I funzionari nel ministero dell’interno libico confermano tutte le dinamiche descritte dagli abitanti di Sabratha e Zawhia: le guardie costiere corrotte consegnano i migranti alle milizie e le milizie li tengono in centri di detenzione illegali, lì dopo averli derubati di ogni avere, sequestrano loro i telefono e chiamano le famiglie nei paesi di origine chiedendo riscatti per liberarli. Se non pagano, vengono picchiati. O uccisi. «È un effetto domino di disgrazie, ci hanno lasciati soli e il paese è nel caos, non c’è sicurezza e meno siamo al sicuro e più continueranno a lasciarci soli», dice un funzionario del ministero, «è inutile che ambasciatori e ministri facciano propaganda con un governo che non esiste. Se vogliono la sicurezza in Libia devono trattare con le milizie».

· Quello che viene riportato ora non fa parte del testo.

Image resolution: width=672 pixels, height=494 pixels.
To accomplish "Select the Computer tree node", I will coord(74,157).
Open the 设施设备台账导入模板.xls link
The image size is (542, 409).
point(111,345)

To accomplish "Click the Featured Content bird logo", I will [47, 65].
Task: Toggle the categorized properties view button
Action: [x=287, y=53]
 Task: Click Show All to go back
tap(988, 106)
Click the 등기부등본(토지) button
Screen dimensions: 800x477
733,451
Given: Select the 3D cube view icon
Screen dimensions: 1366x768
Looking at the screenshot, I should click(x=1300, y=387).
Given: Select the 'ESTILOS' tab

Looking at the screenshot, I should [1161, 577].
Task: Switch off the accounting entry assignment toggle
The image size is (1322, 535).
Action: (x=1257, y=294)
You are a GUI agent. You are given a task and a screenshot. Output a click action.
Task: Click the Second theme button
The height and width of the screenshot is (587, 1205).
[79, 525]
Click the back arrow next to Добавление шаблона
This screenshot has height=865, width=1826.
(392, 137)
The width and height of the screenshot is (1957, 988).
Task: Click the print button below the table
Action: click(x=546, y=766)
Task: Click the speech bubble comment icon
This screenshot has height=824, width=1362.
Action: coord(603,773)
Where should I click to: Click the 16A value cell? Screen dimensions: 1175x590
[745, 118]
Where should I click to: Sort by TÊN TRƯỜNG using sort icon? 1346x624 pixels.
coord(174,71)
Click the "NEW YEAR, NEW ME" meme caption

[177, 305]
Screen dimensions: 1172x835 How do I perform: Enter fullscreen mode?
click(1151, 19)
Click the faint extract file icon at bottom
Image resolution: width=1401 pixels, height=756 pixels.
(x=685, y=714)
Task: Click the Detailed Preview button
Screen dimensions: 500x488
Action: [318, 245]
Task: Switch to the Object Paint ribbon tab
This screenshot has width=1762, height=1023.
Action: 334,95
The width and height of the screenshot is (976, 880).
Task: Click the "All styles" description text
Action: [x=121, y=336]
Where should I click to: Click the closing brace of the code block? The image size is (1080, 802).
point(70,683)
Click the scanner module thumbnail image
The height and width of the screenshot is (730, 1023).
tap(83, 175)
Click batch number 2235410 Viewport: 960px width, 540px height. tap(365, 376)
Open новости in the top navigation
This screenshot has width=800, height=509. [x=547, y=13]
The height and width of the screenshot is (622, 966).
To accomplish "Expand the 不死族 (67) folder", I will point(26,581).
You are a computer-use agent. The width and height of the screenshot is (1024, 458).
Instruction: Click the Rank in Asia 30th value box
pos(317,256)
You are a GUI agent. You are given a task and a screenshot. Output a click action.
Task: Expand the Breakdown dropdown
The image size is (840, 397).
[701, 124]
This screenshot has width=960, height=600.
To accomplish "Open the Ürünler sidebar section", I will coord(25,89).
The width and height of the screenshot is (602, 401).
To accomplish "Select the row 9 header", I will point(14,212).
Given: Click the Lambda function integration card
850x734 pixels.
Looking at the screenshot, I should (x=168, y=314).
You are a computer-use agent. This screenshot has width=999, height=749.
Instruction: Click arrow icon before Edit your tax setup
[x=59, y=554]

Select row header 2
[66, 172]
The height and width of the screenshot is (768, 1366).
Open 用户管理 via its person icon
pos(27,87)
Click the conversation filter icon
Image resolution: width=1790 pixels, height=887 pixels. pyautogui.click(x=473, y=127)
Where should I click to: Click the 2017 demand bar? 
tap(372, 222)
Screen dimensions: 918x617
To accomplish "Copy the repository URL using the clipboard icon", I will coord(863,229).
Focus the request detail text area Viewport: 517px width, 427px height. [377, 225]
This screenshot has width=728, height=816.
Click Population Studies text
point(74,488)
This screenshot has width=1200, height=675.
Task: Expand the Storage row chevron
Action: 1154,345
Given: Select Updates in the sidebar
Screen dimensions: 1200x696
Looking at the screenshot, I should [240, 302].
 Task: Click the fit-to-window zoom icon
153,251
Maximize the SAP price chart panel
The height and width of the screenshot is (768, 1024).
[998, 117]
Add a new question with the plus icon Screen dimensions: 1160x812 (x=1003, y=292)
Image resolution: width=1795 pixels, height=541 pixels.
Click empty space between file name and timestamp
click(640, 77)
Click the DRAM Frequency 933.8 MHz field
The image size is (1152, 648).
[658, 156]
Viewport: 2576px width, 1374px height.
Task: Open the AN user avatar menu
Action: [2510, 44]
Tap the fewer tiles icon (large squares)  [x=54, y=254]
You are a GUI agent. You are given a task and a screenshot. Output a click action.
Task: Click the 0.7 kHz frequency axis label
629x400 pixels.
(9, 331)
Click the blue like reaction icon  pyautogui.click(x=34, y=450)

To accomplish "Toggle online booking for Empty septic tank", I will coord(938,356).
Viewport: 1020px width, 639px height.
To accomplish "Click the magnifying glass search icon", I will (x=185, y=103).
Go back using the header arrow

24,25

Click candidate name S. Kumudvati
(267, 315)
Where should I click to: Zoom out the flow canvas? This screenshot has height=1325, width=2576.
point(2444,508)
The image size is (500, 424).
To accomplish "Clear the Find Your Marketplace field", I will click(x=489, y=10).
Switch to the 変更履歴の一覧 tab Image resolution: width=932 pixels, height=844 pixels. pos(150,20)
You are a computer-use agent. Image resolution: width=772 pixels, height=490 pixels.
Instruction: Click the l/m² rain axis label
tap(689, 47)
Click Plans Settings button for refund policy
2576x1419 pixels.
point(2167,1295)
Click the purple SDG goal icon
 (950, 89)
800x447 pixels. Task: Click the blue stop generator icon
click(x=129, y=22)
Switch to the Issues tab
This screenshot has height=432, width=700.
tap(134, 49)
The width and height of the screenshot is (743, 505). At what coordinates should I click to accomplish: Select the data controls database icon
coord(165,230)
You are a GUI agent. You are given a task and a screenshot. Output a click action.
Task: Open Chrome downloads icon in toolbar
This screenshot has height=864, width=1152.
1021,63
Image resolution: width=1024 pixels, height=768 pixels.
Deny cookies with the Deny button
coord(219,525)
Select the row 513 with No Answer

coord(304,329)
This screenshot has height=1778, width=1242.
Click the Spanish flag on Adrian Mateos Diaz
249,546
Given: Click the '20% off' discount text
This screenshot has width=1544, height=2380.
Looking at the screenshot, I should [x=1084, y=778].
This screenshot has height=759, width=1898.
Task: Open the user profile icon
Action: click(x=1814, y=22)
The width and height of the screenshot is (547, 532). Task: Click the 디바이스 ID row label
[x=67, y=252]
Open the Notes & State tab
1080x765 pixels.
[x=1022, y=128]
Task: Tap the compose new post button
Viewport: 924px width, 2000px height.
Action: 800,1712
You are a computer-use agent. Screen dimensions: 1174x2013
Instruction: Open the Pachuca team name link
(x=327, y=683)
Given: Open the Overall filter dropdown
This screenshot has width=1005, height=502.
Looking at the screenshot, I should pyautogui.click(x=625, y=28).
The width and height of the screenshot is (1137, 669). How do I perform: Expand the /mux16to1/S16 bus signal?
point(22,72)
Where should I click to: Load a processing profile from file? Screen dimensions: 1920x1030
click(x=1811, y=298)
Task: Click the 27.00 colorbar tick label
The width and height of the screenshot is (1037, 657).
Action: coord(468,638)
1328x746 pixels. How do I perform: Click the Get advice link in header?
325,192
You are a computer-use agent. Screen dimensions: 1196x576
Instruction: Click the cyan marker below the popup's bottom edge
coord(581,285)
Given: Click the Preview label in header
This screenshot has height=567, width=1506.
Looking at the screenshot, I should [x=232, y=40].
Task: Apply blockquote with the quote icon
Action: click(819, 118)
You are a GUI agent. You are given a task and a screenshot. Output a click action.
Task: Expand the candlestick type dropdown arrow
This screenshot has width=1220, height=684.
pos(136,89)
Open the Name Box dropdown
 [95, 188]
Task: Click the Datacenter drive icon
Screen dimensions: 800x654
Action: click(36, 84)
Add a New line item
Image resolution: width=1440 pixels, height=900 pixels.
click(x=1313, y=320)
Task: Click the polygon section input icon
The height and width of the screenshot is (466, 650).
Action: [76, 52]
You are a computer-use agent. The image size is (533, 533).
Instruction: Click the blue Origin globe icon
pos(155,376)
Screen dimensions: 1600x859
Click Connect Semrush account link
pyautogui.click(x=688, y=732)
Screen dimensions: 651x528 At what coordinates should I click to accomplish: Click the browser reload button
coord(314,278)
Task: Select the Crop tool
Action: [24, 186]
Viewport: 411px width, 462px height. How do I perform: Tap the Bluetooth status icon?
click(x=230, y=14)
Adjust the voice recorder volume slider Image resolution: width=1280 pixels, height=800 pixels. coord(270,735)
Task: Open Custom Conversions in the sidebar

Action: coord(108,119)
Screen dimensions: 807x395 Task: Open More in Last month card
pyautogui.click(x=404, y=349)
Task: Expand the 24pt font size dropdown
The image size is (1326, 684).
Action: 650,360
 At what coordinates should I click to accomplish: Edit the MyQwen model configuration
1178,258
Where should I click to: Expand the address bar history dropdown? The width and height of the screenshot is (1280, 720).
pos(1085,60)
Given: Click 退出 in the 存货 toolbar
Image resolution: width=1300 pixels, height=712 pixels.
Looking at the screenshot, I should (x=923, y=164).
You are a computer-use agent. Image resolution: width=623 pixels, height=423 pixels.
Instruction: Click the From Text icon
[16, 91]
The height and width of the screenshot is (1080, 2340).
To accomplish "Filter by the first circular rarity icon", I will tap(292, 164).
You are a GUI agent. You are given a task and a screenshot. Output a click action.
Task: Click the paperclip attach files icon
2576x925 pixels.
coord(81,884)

Milizie che fanno il doppio gioco. Con una mano chiedono al Ministero dell’Interno i soldi per mantenere i migranti nei centri di detenzione non ufficiali, comprare cibo, acqua, vestiti. Con l’altra mano gestiscono direttamente il traffico di uomini, usano le prigioni per fare stoccaggio merci. E le merci sono le persone. Come Anja.

Anja ha trentotto anni, e il viso segnato dal dolore. È siriana. Con suo marito e i suoi tre figli un anno e mezzo fa ha provato ad imbarcarsi dalla zona di Sabratha per raggiungere l’Europa. «Quando siamo arrivati in Libia io ho sperato con tutte le mie forze che fosse l’ultima tappa della nostra fuga, prima dell’Italia».

Anja racconta che i trafficanti li hanno tenuti per quindici giorni in una casa di cemento vicino al mare. Chiusi a chiave senza potere uscire. «Dicevano che dovevamo aspettare il tempo buono, ma il tempo era buono e la nostra stanza continuava a riempirsi di persone. Aspettavano di raggruppare il numero maggiore di persone, per guadagnare di più». In quei quindici lunghissimi giorni il cibo arrivava a stento, così come l’acqua. I trafficanti passavano loro un po’ di pane raffermo dalle grate delle poche finestre presenti. Una notte i trafficanti li hanno portati fuori sulla spiaggia, Anjia ha visto il mare e non voleva più partire, ha cominciato a strillare, ma uno dei trafficanti l’ha trascinata sul barcone con i suoi figli.

Poco dopo la partenza, in piena notte, il barcone ha cominciato a imbarcare acqua: «Quelli che erano sottocoperta hanno cominciato a gridare, a urlare allo scafista che stavamo imbarcando acqua, che rischiavamo di affondare e morire tutti. Ma lo scafista faceva finta di non sentire. Ha provato a tirare dritto».

Lo scafista con il telefono satellitare ha chiamato i suoi complici a riva che lo hanno raggiunto e portato indietro lasciando centinaia di persone in mare a cercare di sopravvivere tra le onde. Anjia si è gettata in acqua tenendo stretto il figlio più piccolo, un’intera notte in acqua a lottare tra la vita e la morte. «A momenti vedevo delle sfere, mi attaccavo, poi capivo che erano teste, che erano cadaveri». Anjia quella notte ha perso il suo figlio maggiore, di undici anni, morto annegato. Oggi è ancora in Libia, nessuna organizzazione umanitaria riesce ad aiutare la sua famiglia, lei non vuole più vedere il mare. Quando ripensa a quella notte singhiozza. «Non sono umani» dice «I trafficanti non sono esseri umani. Sono peggio delle bestie».